I don't understand MS-XLS enough to provide the crucial information, it is happening in a record type of Label (516 / 0x0204) if that helps.

Is there some meta data I can pull from the file that would assist?

There is another issue I am facing which might be related in which the first character is a null character inside the same Label record type cause the string returned to include the null character but loose the final character of the string. I am not sure at this point with my limited knowledge if this particular issue is just a poorly formed xls file or not

MarkPflug commented 3 months ago

Would it be possible to email it to me privately? mark dot pflug at live dot com. I have a set of "external" tests that I run against files that I don't check into the repository: https://github.com/MarkPflug/Sylvan.Data.Excel/blob/main/source/Sylvan.Data.Excel.Tests/ExternalDataTests.cs

Ctrl-Alt-Delight commented 3 months ago

Would it be possible to email it to me privately? ....

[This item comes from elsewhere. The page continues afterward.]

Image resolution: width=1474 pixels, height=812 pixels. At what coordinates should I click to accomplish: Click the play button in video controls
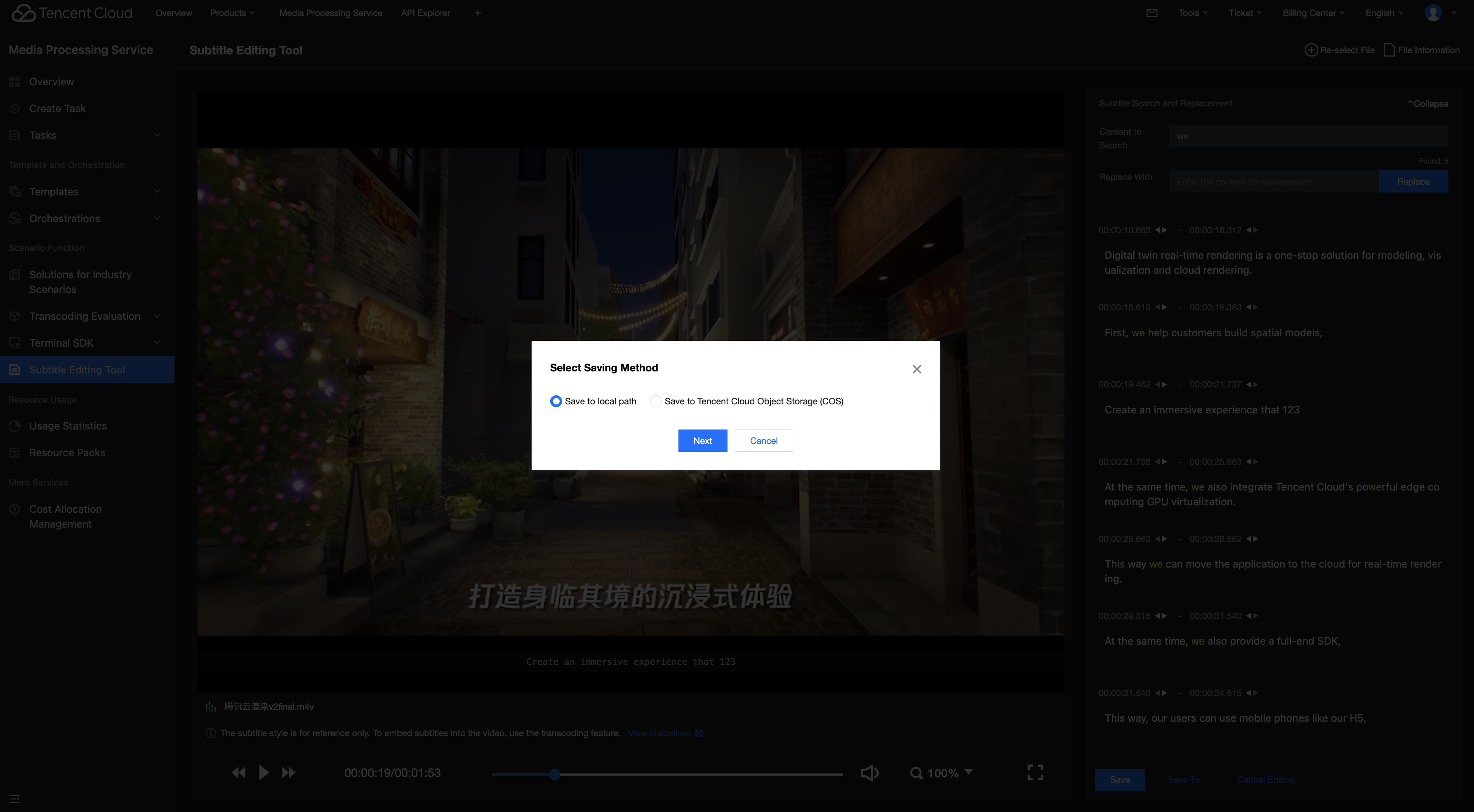pyautogui.click(x=263, y=772)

I have redacted what I can without altering the behaviour of the file and sent an email just now.

MarkPflug commented 3 months ago

Got the file and am able to reproduce the issue. Thanks.

MarkPflug commented 3 months ago

This issue ended up being a bit more complicated. The null character you were seeing was actually due to a discrepancy with the .xls specification I was using for reference. The label records seem to be different between excel 95 and excel 97. The spec doesn't mention this, but it is pretty obvious what's going on when looking at the actual data.

I've implemented a fix in #183 and have published a pre-release package containing the fix. If you could test that package and verify that it works with your actual, non-redacted files. If all looks good on your end, I'll publish a final 0.4.25 build.

https://www.nuget.org/packages/Sylvan.Data.Excel/0.4.25-b0001

Ctrl-Alt-Delight commented 3 months ago

Yeah I was coming to a similar conclusion just now as well, but more just fumbling around after reading up about XLUnicodeString

Had literally just committed to a branch that was passing for my use case but would likely break non excel 95: https://github.com/MarkPflug/Sylvan.Data.Excel/commit/908fc34eb7cb255d395c075a40bc96387a6028f4

Glad you got to the bottom of it, will get this version and test.

Thanks.

Ctrl-Alt-Delight commented 3 months ago

Have tested with a couple of files directly from the third party, all is working as expected.

MarkPflug commented 3 months ago

Okay, final 0.4.25 version is now published.